I just started diving into ADO.NET Data Services for a project, and I quickly ran into a problem. At first I was amazed by the performance, but then I realized that the data was cached. My project relies on real-time data, and I'd love to use the ADO.NET Data Services REST query syntax (without needing to use WCF or SOAP), but without caching.

I saw on the ADO.NET Data Services introduction page (here) that they do not yet have API support for managing the cache duration or anything of the like.

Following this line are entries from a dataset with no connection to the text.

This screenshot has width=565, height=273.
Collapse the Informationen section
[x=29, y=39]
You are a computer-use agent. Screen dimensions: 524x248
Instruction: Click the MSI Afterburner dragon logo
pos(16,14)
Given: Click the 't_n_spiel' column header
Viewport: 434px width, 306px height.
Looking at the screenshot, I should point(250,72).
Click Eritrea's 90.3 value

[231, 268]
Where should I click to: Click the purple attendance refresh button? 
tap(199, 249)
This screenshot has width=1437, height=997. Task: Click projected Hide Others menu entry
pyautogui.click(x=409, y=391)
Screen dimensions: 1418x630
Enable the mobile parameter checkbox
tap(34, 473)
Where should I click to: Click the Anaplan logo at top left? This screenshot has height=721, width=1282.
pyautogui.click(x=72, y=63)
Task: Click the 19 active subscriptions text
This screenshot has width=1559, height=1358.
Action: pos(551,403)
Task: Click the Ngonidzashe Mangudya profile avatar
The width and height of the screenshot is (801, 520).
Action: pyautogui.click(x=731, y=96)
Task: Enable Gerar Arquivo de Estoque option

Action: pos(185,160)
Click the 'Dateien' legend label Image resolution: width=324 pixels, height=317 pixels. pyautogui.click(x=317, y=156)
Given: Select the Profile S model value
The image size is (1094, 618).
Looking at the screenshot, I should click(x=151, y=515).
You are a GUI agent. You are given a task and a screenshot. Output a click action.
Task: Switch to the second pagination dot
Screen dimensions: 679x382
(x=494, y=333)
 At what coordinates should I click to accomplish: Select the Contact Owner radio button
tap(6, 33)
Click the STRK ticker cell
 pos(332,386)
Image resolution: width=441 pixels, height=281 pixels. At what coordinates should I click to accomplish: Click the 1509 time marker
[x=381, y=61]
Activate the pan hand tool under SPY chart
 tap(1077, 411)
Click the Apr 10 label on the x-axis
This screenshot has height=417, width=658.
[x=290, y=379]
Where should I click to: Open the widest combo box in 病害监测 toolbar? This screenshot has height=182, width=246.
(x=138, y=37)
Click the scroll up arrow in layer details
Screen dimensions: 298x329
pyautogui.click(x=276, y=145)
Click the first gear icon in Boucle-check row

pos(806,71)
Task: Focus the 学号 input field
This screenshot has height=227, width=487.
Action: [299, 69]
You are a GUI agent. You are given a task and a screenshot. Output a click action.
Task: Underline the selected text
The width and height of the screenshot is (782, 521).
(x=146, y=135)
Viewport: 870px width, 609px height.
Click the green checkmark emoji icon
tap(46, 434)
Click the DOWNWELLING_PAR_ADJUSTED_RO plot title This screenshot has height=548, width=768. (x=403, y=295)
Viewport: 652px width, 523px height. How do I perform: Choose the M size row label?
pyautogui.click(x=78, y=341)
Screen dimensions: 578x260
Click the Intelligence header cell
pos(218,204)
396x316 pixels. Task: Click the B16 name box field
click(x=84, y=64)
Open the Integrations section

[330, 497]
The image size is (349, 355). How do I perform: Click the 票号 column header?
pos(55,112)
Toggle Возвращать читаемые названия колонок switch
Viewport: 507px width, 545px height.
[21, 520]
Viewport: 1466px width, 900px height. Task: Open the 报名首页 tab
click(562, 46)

Anyone have any ideas of how to accomplish this, or turn off the cache?

Thanks, Paul

+2  A: 

Hi , We made a post recently about how to use ETags to control the caching policy of data returned from a Data Service , http://blogs.msdn.com/astoriateam/archive/2008/04/22/optimistic-concurrency-data-services.aspx

Phani Raj
A: 

That link is helpful, but it doesn't really talk about ETags and caching, it just mentions that ETags can be used for caching. Do you have an example?

Paul
A: 

In depth details on the ETag

Robert MacLean
+2  A: 

By default the data context has MergeOption set to AppendOnly. This means that re-requests will only add new entities and will not update existing ones. Try setting MergeOption to OverwriteChanges:

this.context.MergeOption = MergeOption.OverwriteChanges;

This worked for me when I noticed this! If you're using real time data then you might want to turn off change tracking completely with the NoTracking option.